* **DIRECTIONS FOR THIS TASK**
Can you rewrite each of the items below, changing "double chevron" to "double arrow" and keeping everything else the same, but without the pictures?

* **PROVIDED MATERIAL**
START
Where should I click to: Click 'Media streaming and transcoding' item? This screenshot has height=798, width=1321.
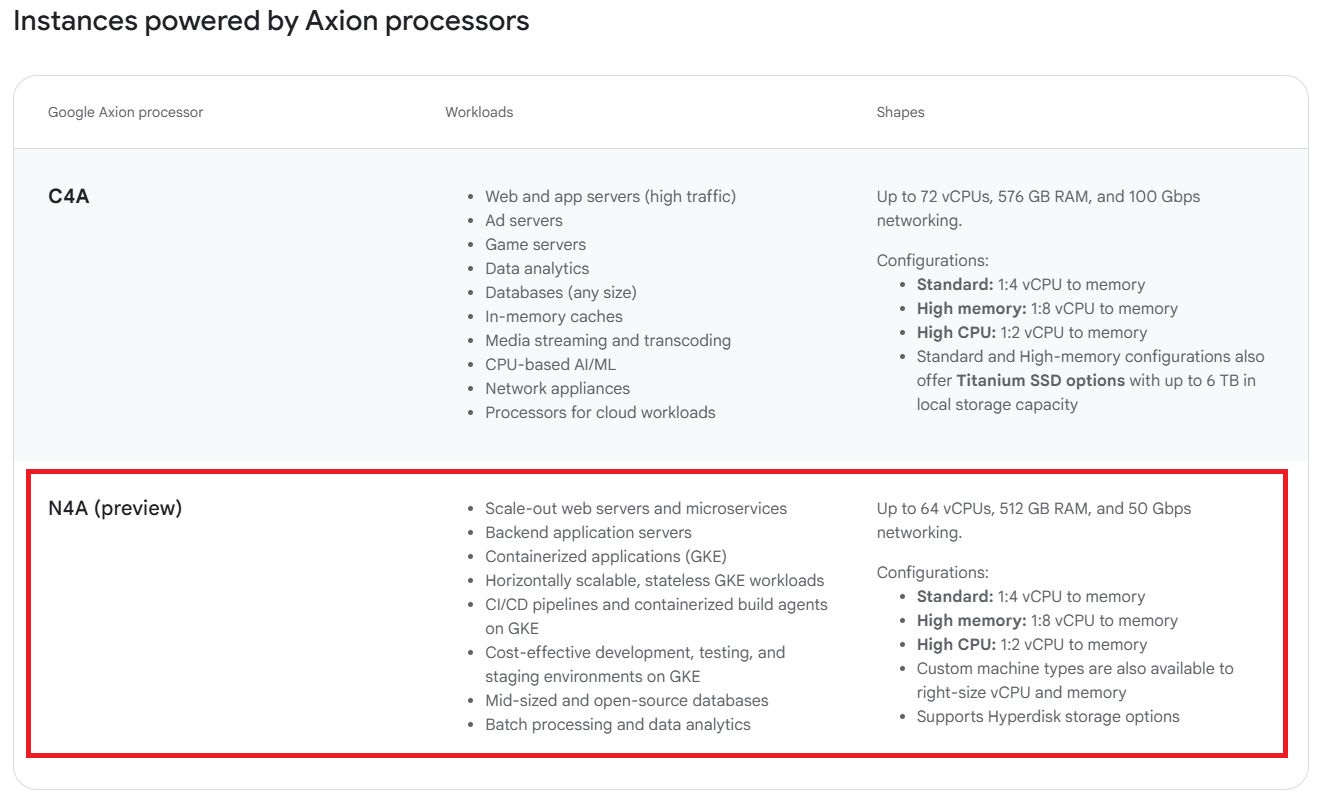click(x=607, y=341)
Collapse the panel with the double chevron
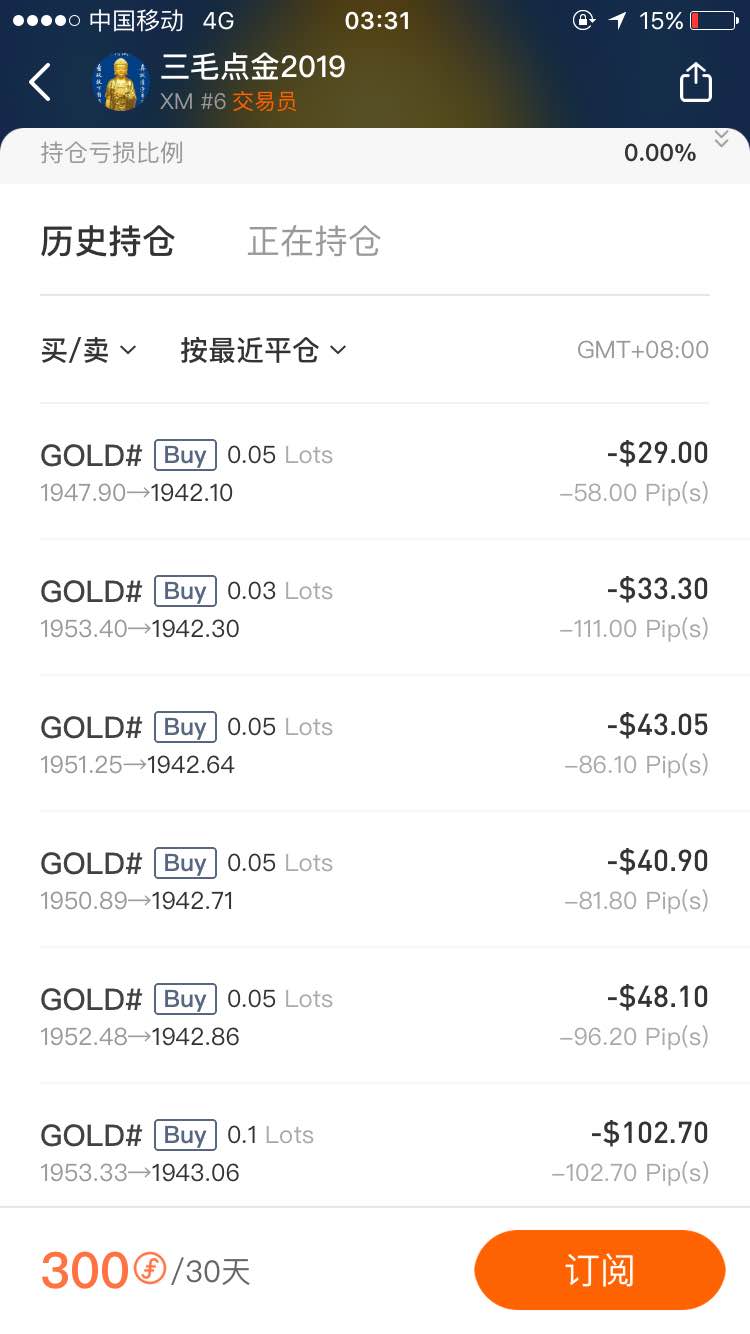This screenshot has height=1334, width=750. pyautogui.click(x=722, y=139)
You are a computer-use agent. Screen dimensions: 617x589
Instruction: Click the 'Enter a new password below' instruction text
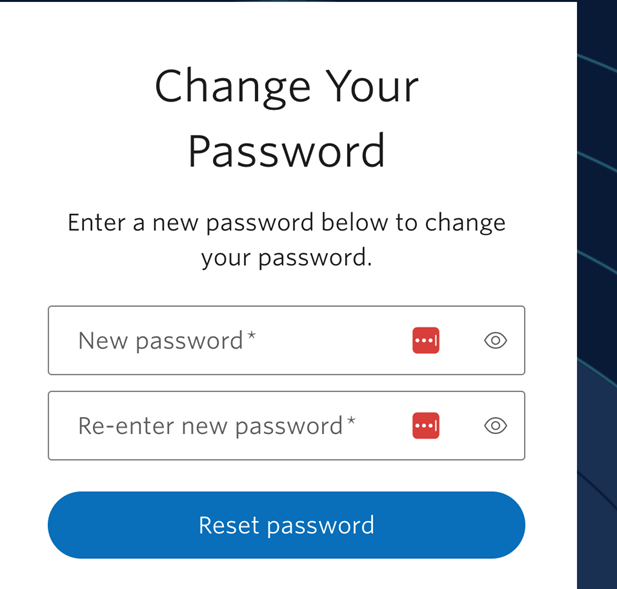[x=286, y=222]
END
* **OUTPUT OF THE EXERCISE**
Where should I click to: Click 'Media streaming and transcoding' item? This screenshot has height=798, width=1321.
click(x=607, y=341)
Collapse the panel with the double arrow
This screenshot has height=1334, width=750. pyautogui.click(x=722, y=139)
You are a computer-use agent. Screen dimensions: 617x589
Instruction: Click the 'Enter a new password below' instruction text
[x=286, y=222]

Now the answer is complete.